Given a quantum system that we seek to understand, finding the ground state is often the first and most informative task we can assume, from which we can then examine dynamics, excitations, entanglement geometry, and so on. But there are several different precise senses in which we could ask to "find the ground state", and depending on the exact system and the question, the resulting task could be quite easy or difficult. This thesis examines four distinct problems, drawing from a toolkit of Bayesian statistics, the Density Matrix Renormalization Group, convex optimization, Fourier analysis, and computational complexity theory.

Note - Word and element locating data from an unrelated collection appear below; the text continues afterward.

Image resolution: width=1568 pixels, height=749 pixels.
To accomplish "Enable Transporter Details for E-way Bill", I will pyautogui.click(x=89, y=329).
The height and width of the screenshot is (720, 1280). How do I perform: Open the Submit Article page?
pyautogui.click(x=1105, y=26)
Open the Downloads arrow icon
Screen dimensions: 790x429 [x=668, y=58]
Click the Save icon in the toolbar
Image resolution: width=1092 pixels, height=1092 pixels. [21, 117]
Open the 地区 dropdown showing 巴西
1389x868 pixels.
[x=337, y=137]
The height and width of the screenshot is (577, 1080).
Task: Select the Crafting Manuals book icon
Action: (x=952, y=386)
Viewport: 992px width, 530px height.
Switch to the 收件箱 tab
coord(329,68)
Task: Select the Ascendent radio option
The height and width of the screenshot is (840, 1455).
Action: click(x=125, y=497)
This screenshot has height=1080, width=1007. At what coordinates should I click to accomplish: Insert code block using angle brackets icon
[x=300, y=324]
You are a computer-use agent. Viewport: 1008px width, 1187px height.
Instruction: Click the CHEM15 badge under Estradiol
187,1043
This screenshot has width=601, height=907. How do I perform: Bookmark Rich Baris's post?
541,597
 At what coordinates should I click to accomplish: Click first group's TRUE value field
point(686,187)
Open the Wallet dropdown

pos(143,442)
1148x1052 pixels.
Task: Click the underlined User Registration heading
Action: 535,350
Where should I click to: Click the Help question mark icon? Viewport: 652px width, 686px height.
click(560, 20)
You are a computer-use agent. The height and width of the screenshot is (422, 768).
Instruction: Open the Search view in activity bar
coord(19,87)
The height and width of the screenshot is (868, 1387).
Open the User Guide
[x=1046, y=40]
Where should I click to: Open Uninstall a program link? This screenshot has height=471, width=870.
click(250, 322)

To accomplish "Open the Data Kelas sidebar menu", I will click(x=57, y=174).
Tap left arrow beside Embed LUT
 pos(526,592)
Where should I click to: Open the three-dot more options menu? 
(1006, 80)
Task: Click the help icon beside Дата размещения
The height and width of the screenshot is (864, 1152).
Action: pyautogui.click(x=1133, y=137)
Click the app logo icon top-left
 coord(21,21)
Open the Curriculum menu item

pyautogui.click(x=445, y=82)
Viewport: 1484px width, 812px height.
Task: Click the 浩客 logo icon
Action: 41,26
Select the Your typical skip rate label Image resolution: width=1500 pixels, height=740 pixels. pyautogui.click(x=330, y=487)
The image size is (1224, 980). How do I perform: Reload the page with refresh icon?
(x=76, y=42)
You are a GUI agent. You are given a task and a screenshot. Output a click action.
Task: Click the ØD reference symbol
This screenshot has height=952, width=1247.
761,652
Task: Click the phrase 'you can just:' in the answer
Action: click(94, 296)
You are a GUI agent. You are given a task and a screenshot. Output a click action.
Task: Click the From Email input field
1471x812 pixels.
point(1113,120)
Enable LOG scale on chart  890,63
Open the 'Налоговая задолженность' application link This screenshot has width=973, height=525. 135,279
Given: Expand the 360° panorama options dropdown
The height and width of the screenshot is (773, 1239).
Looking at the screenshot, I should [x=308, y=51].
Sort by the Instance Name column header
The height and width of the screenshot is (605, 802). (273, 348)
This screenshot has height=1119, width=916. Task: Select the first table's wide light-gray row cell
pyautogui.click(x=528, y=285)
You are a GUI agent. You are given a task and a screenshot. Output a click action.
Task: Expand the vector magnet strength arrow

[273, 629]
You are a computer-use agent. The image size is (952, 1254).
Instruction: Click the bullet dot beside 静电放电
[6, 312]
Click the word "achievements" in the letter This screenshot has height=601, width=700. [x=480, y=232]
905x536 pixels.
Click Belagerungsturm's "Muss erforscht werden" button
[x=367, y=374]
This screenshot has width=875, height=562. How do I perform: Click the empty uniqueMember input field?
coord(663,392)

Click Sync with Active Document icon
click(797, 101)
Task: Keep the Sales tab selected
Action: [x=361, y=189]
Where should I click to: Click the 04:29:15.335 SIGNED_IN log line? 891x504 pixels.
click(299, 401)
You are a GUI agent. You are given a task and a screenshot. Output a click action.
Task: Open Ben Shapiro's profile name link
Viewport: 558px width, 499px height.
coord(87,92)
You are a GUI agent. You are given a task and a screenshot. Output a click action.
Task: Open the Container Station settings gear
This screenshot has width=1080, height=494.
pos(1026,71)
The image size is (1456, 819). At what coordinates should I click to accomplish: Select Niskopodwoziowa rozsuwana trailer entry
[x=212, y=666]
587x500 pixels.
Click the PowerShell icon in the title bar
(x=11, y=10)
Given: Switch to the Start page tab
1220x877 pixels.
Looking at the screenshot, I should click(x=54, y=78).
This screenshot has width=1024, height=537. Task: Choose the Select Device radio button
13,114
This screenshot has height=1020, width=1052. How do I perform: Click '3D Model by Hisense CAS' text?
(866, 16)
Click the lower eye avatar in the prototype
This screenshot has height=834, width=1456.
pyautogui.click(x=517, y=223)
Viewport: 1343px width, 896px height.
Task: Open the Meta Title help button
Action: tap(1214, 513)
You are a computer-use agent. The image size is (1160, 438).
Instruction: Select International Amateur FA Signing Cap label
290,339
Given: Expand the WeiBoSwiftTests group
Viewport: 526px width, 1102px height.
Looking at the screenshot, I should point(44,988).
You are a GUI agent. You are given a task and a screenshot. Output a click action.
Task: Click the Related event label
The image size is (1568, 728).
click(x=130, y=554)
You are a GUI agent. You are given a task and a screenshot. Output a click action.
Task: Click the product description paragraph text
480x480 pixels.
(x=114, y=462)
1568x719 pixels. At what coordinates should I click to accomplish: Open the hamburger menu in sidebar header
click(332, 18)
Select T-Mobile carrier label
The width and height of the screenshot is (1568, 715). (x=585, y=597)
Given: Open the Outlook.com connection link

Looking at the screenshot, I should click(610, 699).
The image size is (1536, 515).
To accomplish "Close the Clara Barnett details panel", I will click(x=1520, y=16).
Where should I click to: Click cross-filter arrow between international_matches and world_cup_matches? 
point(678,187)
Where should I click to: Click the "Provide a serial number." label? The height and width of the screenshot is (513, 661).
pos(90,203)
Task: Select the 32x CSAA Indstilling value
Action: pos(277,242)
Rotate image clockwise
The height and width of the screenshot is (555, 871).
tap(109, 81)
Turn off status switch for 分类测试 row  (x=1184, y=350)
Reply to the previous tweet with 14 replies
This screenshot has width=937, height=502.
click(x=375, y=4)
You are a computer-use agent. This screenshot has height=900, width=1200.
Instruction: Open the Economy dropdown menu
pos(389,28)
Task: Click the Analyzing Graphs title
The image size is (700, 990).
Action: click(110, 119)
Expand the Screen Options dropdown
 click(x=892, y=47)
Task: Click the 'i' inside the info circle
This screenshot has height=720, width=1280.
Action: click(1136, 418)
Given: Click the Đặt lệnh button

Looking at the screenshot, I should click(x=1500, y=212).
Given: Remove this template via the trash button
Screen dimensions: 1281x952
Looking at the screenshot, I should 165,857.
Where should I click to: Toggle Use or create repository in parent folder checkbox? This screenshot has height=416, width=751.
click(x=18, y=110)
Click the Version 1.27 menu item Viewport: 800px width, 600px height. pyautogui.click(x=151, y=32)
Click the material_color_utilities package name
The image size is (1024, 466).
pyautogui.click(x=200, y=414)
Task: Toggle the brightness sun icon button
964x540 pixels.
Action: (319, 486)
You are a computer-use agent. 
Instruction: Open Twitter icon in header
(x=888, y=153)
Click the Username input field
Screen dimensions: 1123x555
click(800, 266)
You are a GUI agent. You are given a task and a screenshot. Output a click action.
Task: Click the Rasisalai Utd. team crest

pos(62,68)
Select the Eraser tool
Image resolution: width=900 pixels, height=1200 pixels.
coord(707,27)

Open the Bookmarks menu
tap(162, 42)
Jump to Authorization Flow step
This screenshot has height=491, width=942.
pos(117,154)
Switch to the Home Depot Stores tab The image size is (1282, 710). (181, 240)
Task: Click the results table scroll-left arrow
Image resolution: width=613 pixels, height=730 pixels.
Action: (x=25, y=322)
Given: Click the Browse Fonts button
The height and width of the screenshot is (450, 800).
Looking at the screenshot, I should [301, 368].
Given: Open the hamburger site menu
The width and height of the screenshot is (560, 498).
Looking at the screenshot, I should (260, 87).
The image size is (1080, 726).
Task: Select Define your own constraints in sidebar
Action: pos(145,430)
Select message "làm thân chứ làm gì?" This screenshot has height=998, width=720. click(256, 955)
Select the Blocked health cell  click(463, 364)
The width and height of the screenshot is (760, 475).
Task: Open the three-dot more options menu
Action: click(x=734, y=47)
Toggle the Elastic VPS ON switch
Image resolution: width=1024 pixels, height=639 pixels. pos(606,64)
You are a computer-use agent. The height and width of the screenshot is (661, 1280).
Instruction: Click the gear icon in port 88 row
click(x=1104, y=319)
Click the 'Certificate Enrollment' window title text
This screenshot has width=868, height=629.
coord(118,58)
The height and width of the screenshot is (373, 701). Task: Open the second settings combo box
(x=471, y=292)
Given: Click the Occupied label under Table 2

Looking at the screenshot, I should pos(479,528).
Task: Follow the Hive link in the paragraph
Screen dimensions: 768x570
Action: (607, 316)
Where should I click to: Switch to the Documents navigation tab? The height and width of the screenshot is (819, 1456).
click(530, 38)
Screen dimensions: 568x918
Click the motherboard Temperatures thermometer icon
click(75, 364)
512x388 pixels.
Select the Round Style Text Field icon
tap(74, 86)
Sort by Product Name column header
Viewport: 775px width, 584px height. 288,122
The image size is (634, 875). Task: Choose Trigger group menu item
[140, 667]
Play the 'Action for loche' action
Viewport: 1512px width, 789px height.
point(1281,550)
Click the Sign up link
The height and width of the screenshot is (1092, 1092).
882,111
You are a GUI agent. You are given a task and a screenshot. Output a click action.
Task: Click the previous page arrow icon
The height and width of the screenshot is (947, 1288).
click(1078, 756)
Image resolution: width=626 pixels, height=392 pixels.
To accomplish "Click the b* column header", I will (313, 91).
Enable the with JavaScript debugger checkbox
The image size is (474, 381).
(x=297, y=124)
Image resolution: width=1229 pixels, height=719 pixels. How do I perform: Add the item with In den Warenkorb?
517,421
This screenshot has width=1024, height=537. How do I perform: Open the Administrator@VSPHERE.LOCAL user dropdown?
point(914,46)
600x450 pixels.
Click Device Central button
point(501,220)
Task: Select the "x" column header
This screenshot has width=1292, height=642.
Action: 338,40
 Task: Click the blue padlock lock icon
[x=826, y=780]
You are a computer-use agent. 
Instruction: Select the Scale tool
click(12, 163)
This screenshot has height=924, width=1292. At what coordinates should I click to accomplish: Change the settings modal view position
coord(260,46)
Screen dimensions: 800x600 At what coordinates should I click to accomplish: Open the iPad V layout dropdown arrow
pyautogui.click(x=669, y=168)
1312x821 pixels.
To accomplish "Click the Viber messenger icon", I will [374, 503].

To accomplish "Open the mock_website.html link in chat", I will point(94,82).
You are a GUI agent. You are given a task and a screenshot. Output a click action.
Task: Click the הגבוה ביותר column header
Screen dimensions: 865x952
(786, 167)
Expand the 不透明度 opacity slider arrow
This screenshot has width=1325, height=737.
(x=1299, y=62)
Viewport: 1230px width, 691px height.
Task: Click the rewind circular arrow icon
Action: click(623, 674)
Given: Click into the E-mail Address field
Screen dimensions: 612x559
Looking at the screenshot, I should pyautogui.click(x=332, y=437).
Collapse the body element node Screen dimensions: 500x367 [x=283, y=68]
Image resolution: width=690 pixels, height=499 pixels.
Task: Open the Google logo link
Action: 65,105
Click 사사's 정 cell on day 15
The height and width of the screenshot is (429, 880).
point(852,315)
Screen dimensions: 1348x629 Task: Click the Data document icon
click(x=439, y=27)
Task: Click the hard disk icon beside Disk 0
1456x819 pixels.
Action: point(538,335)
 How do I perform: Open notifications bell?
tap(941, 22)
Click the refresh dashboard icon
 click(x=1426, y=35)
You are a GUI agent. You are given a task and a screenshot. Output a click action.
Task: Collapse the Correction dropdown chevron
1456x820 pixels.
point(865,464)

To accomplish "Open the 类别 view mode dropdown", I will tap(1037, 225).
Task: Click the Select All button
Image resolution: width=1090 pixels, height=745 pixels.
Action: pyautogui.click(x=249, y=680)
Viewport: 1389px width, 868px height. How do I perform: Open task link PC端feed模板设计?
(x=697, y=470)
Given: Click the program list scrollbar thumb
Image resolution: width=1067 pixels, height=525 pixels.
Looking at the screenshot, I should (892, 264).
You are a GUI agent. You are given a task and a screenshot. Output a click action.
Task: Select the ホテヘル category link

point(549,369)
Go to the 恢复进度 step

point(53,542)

In one setting, we are given a set of local interactions and asked only, is this Hamiltonian frustrated? This question can be very easy or difficult depending on the types of interactions permitted by the symmetry of the system. We show that in fact there are in fact "natural" (in a precise, mathematical sense) interaction types of many different difficulties, including complexity classes BQP and QCMA. In the second setting, we have repeatedly measured an unknown quantum state, and we are tasked with determining the most probable state given the measurements. We show that this task is in fact exponentially difficult (NP-hard) in the dimension of the Hilbert space. In the third setting, we examine one-dimensional fermionic systems, and show how Gaussian Fermionic Matrix Product States and DMRG can be combined with Hartree-Fock iteration to find approximate groud states very quickly. In the final setting, we use a quantum computer to perform binary measurements of Green's functions and wish to reconstruct the whole function. We show that although classical statistical techniques give an acceptable reconstruction, imposing physicality constraints greatly enhances the sample efficiency and reconstruction quality.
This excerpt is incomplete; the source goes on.